A cyberattack knocked a Tennessee county’s election website offline during voting

After a distributed denial-of-service attack knocked some servers offline during a local election in Tennessee this week, Knox County is working with an outside security contractor to investigate the cause. The attack took the Knox County Election Commission site displaying results of the county mayoral primary offline during Tuesday night voting. The county resorted to distributing printed results during the outage.

“Tonight, Our web servers suffered a successful denial of service attack,” Knox County wrote on Twitter on Tuesday night. “Election results were not affected, as our election machines are never connected to the Internet.”

The day after the incident, Knox County Mayor Tim Burchett reassured voters that the attack did not compromise the vote. Election systems that can go online are far less secure than systems that are not able to connect to the internet.
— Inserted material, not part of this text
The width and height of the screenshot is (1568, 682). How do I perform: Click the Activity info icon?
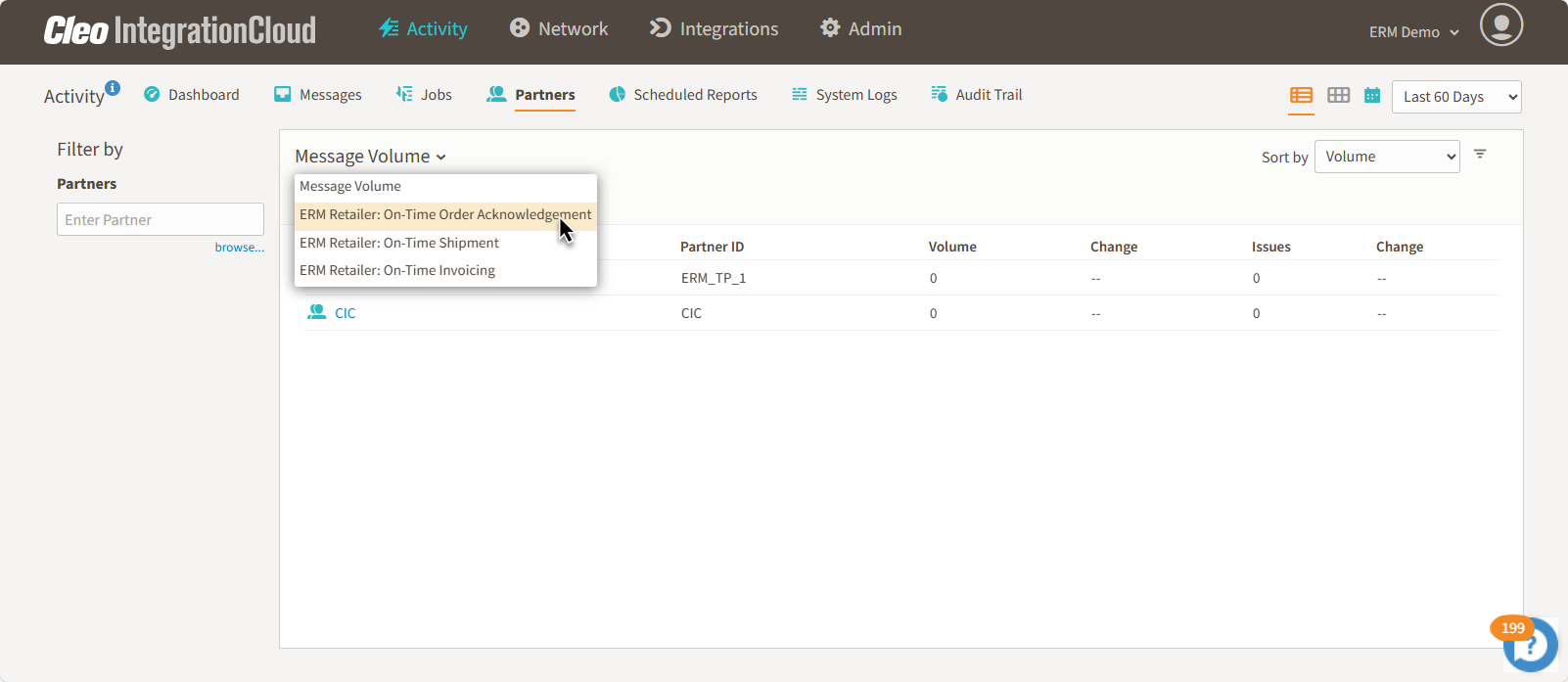point(113,88)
“Although the crash did not affect the vote tallies or the integrity of the election, this is not something that should happen,” Burchett said in a statement. “I want to know what happened, and I think an independent review will help to determine that so we can move forward and work to prevent similar issues in the future.”

Burchett disputed outside claims that his office had acted “prematurely” in dismissing any risk to the integrity of the Knox County vote, reiterating that the county’s voting system “is never connected to internet, never at risk.”

In a report from Knox County’s IT Department, Director Dick Moran noted “extremely heavy and abnormal network traffic” consistent with a DDoS attack and observed that the IP addresses involved originated from both domestic and international locations. Moran drew a distinction between a DDoS attack that can knock servers offline and a hack intended to infiltrate systems or servers.

Sword & Shield Enterprise Security, a Knoxville-based security firm, has been contracted to conduct an analysis of the attack and “determine the exact nature” of the server’s time offline.

The county site that was affected by the attack only displayed results to the public, it did not receive or tabulate them. Still, DDoS attacks are sometimes used as a diversionary tactic to create chaos. TechCrunch has reached out to Sword & Shield with additional questions about the sophistication and extent of the attack.

Given its enhanced coordination with states as part of recent initiatives to secure national election systems, TechCrunch has also been in touch with Homeland Security about its role in providing support to Knox County and will update this story when we have more information.